------ EXTRAIT ------

La gratuité permet-elle de sortir du réflexe voiture en améliorant l’image du réseau ? Permet-elle de retarder le passage du permis de conduire chez les jeunes ? Evite-t-elle à certains ménages d’acheter une voiture et de basculer dans une mobilité centrée sur l’automobile ?…
Des enquêtes complémentaires menées à Dunkerque mettent en évidence la manière dont certains nouveaux utilisateurs du bus ont abandonné progressivement l’usage de la voiture depuis 2018, allant parfois jusqu’à vendre le deuxième voire l’unique véhicule de leur ménage.
Une nouvelle typologie d’utilisateurs
La gratuité améliore fortement l’image du bus et, paradoxalement, y fait revenir des personnes plus aisées. On passe d’un usage composé essentiellement de captifs (mineurs, personnes ne disposant pas de voiture, retraités…) à un usage choisi. Cette présence plus importante de personnes actives et de cadres est mise en évidence dans les expériences de Châteauroux et de Dunkerque.
Les analyses menées à Dunkerque mettent en avant un outil de sociabilité pour les retraités : parce qu’elles se mettent à côtoyer d’autres personnes dans les bus et d’autre part parce que cela leur redonne une mobilité et l’accès à des activités, alors que certaines personnes âgées renoncent à la conduite.
Par ailleurs, il a été mis en évidence qu’une partie des bénéficiaires du bus gratuit est constituée de dunkerquois fragilisés socialement par l’instabilité de leur situation professionnelle ou par des changements importants dans leur vie personnelle. La gratuité du transport public permet de continuer à se déplacer normalement lorsque les individus traversent une zone de turbulences dans leur trajectoire biographique (perte d’un emploi, divorce…).
Enfin, la gratuité a attiré un public plus jeune à Châteauroux : les nouveaux utilisateurs du bus à la suite de la gratuité avaient en moyenne 29 ans contre 35 ans pour les anciens utilisateurs.
Quels sont les critères à considérer avant de décider de passer à la gratuité ?
Le passage à la gratuité des transports publics est avant tout un choix politique qui peut être décidé selon des objectifs assez différents : améliorer la qualité de l’air pour les cas les plus récents, redynamiser le territoire et changer son image, ou tout simplement rentabiliser un investissement public en remplissant mieux des transports collectifs auparavant peu fréquentés.
Les 3 questionnements suivants permettent d’éclairer la décision publique et l’opportunité ou non de passer à la gratuité :
- Quel est le coût de la mesure ? Peut-elle être financée par une augmentation du versement mobilité ou une contribution publique qui reste raisonnable ?

------

* _À FAIRE_:
1. Comment traduire en anglais cette phrase de l'extrait sur la gratuité des transports publics : « Enfin, la gratuité a attiré un public plus jeune à Châteauroux : les nouveaux utilisateurs du bus à la suite de la gratuité avaient en moyenne 29 ans contre 35 ans pour les anciens utilisateurs. » ?
2. Pouvez-vous résumer en deux phrases l'extrait sur la gratuité des transports publics ?
3. Pourriez-vous rédiger la suite de l'extrait sur la gratuité des transports publics, à partir de sa dernière phrase ?
Le listing ci-après ne joue aucun rôle ici.

------ ENTRÉES ------

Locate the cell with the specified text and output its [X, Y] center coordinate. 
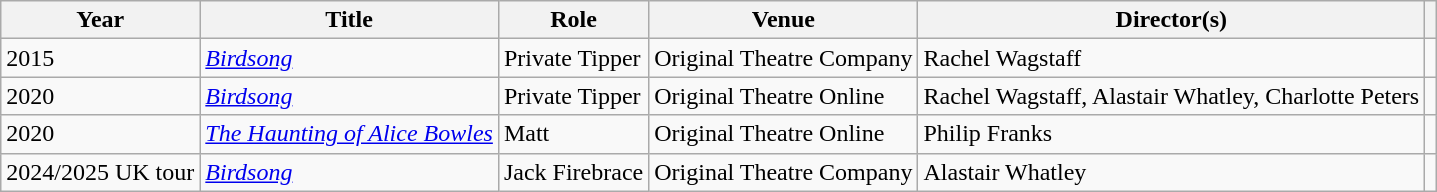
The Haunting of Alice Bowles [350, 134]
Title [350, 20]
Jack Firebrace [573, 172]
Year [100, 20]
2015 [100, 58]
Rachel Wagstaff [1172, 58]
Director(s) [1172, 20]
Alastair Whatley [1172, 172]
Venue [784, 20]
2024/2025 UK tour [100, 172]
Matt [573, 134]
Philip Franks [1172, 134]
Rachel Wagstaff, Alastair Whatley, Charlotte Peters [1172, 96]
Role [573, 20]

------

* _RÉPONSES_:
1. Finally, free transit attracted a younger public in Châteauroux: new bus users after fares became free were 29 years old on average, compared with 35 for previous users.

2. La gratuité des transports publics améliore l'image du bus et attire de nouveaux usagers, dont des actifs, des cadres, des jeunes, des retraités et des personnes fragilisées, certains habitants de Dunkerque allant jusqu'à abandonner la voiture. Son adoption relève d'un choix politique aux objectifs variés, que l'on éclaire notamment en examinant le coût de la mesure et son financement.

3.
- L’effort financier à fournir permettra-t-il de maintenir une capacité d’investissement dans une amélioration de l’offre (nouvelles lignes, augmentation des fréquences…) ? Au contraire est-ce qu’on risque de ne plus pouvoir investir dans le réseau et être condamné à avoir un niveau de fréquentation et un part modale des transports collectifs qui ne pourraient pas dépasser un certain plafond ce qui empêcherait d’en faire un outil au service de la décarbonation des mobilités ?
- Enfin, existe-t-il une réserve de capacité dans les transports afin d’absorber les voyageurs supplémentaires attirés par la gratuité ?
Transports gratuits : quid des plus grands réseaux ?
S’agissant des plus grands réseaux, à peu près tout le monde est d’accord pour dire que le passage à la gratuité n’est pas faisable ni souhaitable : il y a peu de réserve dans les véhicules pour augmenter significativement la fréquentation à offre constante et le coût serait prohibitif.
Pour un réseau comme Lyon le coût de la gratuité serait de 260 M€ par an, soit l’équivalent du coût de construction d’une nouvelle ligne de tram tous les ans, alors que ce serait à peu près une ligne de tram tous les 3 ans pour des réseaux comme Toulouse ou Lille. Ces nouvelles infrastructures seraient très certainement plus efficaces à long terme pour sortir les gens de leur voiture que la gratuité.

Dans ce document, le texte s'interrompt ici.